India is world's 2nd largest
Initial Growth of Stainless Steel Industry in India
Though stainless steels were initially developed in the first quarter of last century, it was just four decades ago when stainless steel first production started in India and was primarily getting used for pots and pans in kitchen with some exception in engineering use. Till 1978, the production of stainless steel in the country was nil and most of the requirements were met through imports only. It was in 1978, ASP & VISL ( Both a part of SAIL now) started producing plates, rounds and billets taking country domestic consumption to 18000 MT per annum. Production picked up only in 1980s when new producers Bihar Alloy Steel and Jindal Strips (JSL now), G.M. Mittal (Rathi Alloys) entered into the business and started flat bar (called patta now) production suitable for re-rolling to sheets used for utensil industry. Availability of indigenously produced flats accentuated the emergence of new facilities for re rolling near Jagadhari, Jodhpur, Delhi and Ahmedabad. A small growth in domestic production started to get noticed which reach to 50,000 MT per Annum. Still the lack of indigenous cold rolling facilities to produce wider coils restricted the use of stainless steel to kitchen utensils only. It was only in 1985 when SAIL (salem) plant started the first cold rolling unit in the country. The production touched 102,000 MT per annum and meanwhile growing demand for the use of stainless steel for utensils allowed to bloom and spread the 'patta' industry in other regions of the country specially in the state of Gujarat and Maharastra.
During 1990 nickel prices increased sharply and it touched to 18000 US$ /MT and on the top of that there was a 55% import duty levied by government of India at that time. India being fully dependent on import on nickel and nickel still being an important element, since most of the production was in 304 grade stainless steel. it was almost impossible to continue the growth of stainless steel in the country.

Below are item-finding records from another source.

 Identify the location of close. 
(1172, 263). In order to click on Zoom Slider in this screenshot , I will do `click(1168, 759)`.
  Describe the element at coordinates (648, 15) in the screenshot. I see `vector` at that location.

Meanwhile introduction of new technologies for processing stainless steels was coming up for faster and quality production of stainless steel all over the world. Upto mid 60's, the stainless steels were manufactured mostly by Electric Arc Furnace - Ingot Casting -Slabbing and hot rolled to coil/sheets in hot strip/plate-sheet mills. The advent of technologies of AODNOD in 1990s allowed the Indian Producers to replace nickel with Manganese and Nitrogen still maintaining the austenitic structure of stainless steel. Nickel price instability forced Indian producers to research and the birth of a variety of 200 series grades (low in nickel and high in Mn and Nitrogen austenitic stainless steel) took place. Till now, many new producers Mukund, Panchmahal, Facor, Viraj forayed into production of stainless steel long products and started their productions taking over total production of India to 250000 MT.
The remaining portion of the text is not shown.